News of the ballooning current account shortfall overshadowed figures showing economic growth was stronger than first thought in the fourth quarter. GDP rose 0.6% compared with an earlier estimate of 0.5% and 0.4% growth the previous quarter, according to the Office for National Statistics (ONS).
Experts warned that even that brighter headline figure masked an unbalanced economy with consumer spending being relied on while industry contracted and business investment dropped sharply. At the same time household incomes were shown to have fallen in real terms, casting doubt over how much longer consumers could keep up their pace of spending.
It was the figures showing a sharp rise in Britain’s current account that grabbed the most attention and fuelled the debate around the UK’s economic prospects should it opt to leave the EU.
The current account deficit reflects Britain’s trade gap with the rest of the world and the shortfall between money paid out by the UK and money coming in. It swelled to £32.7bn in the fourth quarter, equivalent to 7% of GDP, up from 4.3% in the third quarter. This was the highest since quarterly records began in 1955. Economists in a Reuters poll had expected the deficit to widen to £21.1bn.
For 2015 as a whole, the current account deficit hit £96.2bn or 5.2% of GDP, the widest since records began in 1948.
The Bank of England has highlighted that the UK relies on foreign investors to fund the shortfall on its balance of payments and has expressed concern that in the event of a vote to leave the EU in June’s referendum foreign investors will become more nervous about buying, or holding, UK assets.
Chancellor George Osborne, who is campaigning for the UK to remain in the EU, welcomed the growth upgrade by added:
“The UK is not immune to risks in the global economy as slowing global growth weighs on our outlook.

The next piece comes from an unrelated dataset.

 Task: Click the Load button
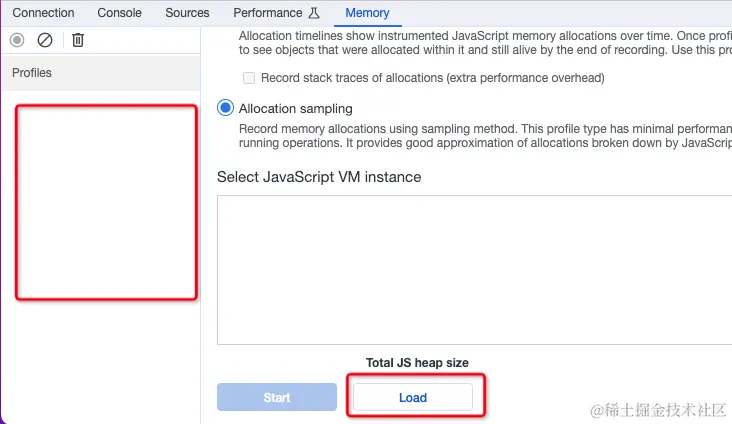tap(413, 397)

Today’s figures expose the real danger of economic uncertainty and shows that now is precisely not the time to put our economic security at risk by leaving the EU.”
Current account deficit swells
Howard Archer, economist at IHS Global Insight said the widening current account deficit could become an increasing problem if financial markets lose confidence in the UK economy for any reason.

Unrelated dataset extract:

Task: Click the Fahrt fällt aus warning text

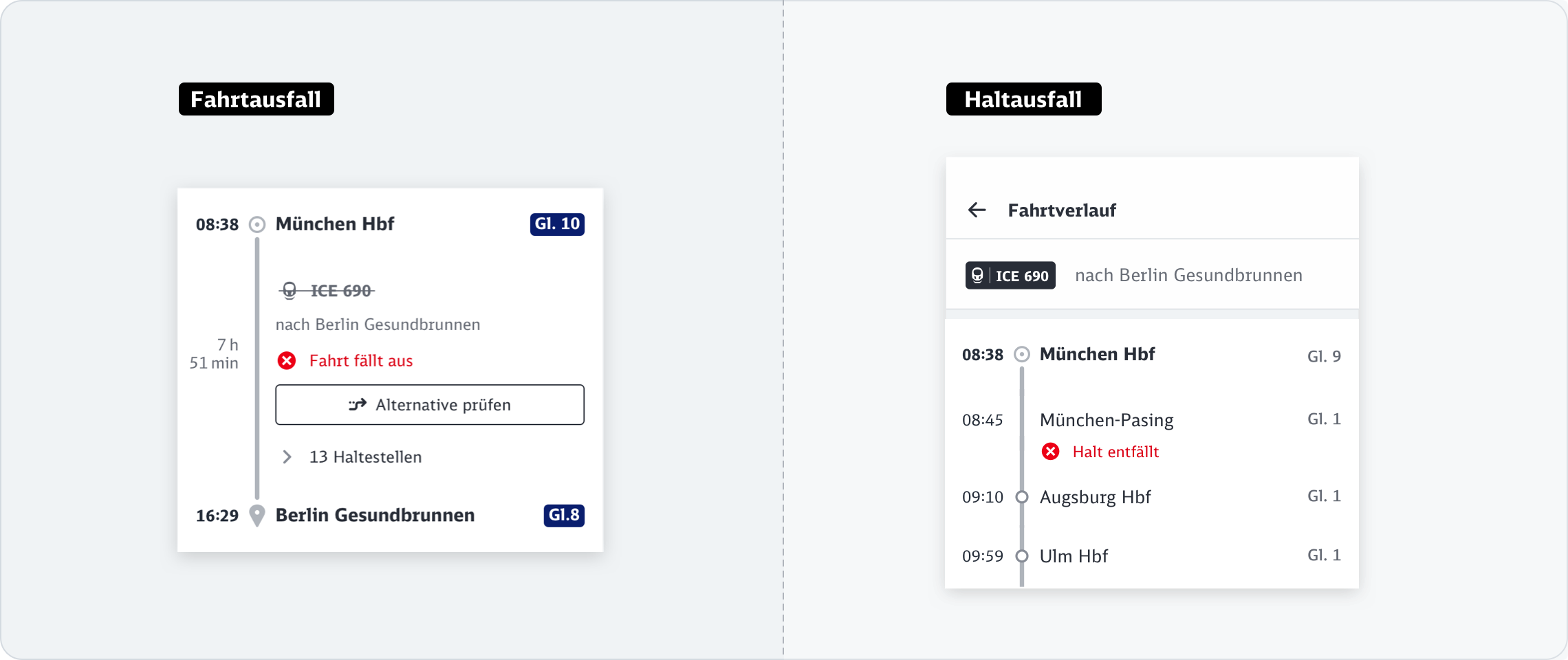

“This would make it harder for the UK to attract the investment inflows that it needs to finance the current account deficit and could weigh heavily down on sterling.”
He added: “An obvious potential trigger for the markets losing confidence in the UK economy could be a vote to leave the EU in the 23 June referendum.”

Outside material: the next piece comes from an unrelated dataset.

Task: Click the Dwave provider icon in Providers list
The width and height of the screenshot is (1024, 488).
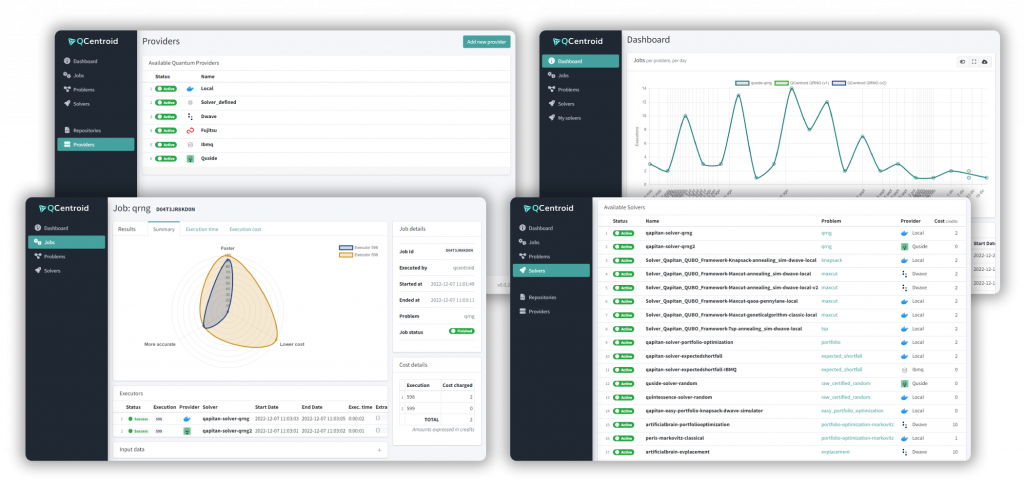Action: click(x=190, y=116)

The widening in the overall current account shortfall came as Britain’s trade deficit worsened and as the deficit on investment income also widened.
As exports fell in the final quarter of 2015 but imports increased, the trade deficit grew to £12.2bn from £8.9bn in the previous quarter.
The bigger factor, was the deterioration in the so-called primary income deficit. That more than doubled to £13.1bn in the fourth quarter from £5.8bn in the third quarter, mostly on the back of a drop in receipts from direct investment and portfolio investment abroad. At the same time, there was an increase in payments to foreign direct investors.
Alan Clarke, economist at Scotiabank explained: “In other words, dividend payments to overseas investors into UK assets have far outweighed the investment income that UK investors have earned on their investments overseas.”
“The problem is that the UK economy is outperforming its neighbours (a nice problem to have). The UK’s main trading partners have not grown as fast as the UK – hence the returns on our investments in those markets have suffered. We have invested badly into slow growing markets. By contrast, overseas investors into the UK have done well.”
But that picture played down fears over foreign direct investment being hit if the UK leaves the EU, Clarke added.
“Where would you rather invest – a fast growing economy like the UK or an economy with persistent disappointments in growth?”
GDP growth picks up
The GDP figures showed the services sector, the largest part of the economy, was now thought to have expanded 0.8% in the final quarter, up from the previous estimate of 0.7%. Construction output was also revised up to 0.3% growth from a previous estimate of a 0.4% contraction. Industrial production fell 0.4%.
The upward revision to overall GDP meant that for 2015 as a whole the economy grew 2.3%, faster than the previous estimate published last month of 2.2%.
Echoing recent signs that wage growth has flattened off, the ONS reported that real household disposable income per head fell 0.4% from the third quarter. Spending per head grew 0.4% on the quarter, suggesting people are dipping into savings.
GDP per head, which adjusts GDP for the size of the population, increased 0.4% on the quarter, below the GDP growth rate of 0.6%
Kallum Pickering, senior UK economist at the bank Berenberg said the latest batch of economic news pointed to an increasingly unbalanced economy and a country that “continues to live well beyond its means”.
“These growth patterns suggest that the UK recovery is being increasingly built on sand. Low savings make it hard for households and businesses to ride out volatility. Deficits to drive growth today come at the expense of growth tomorrow,” he said.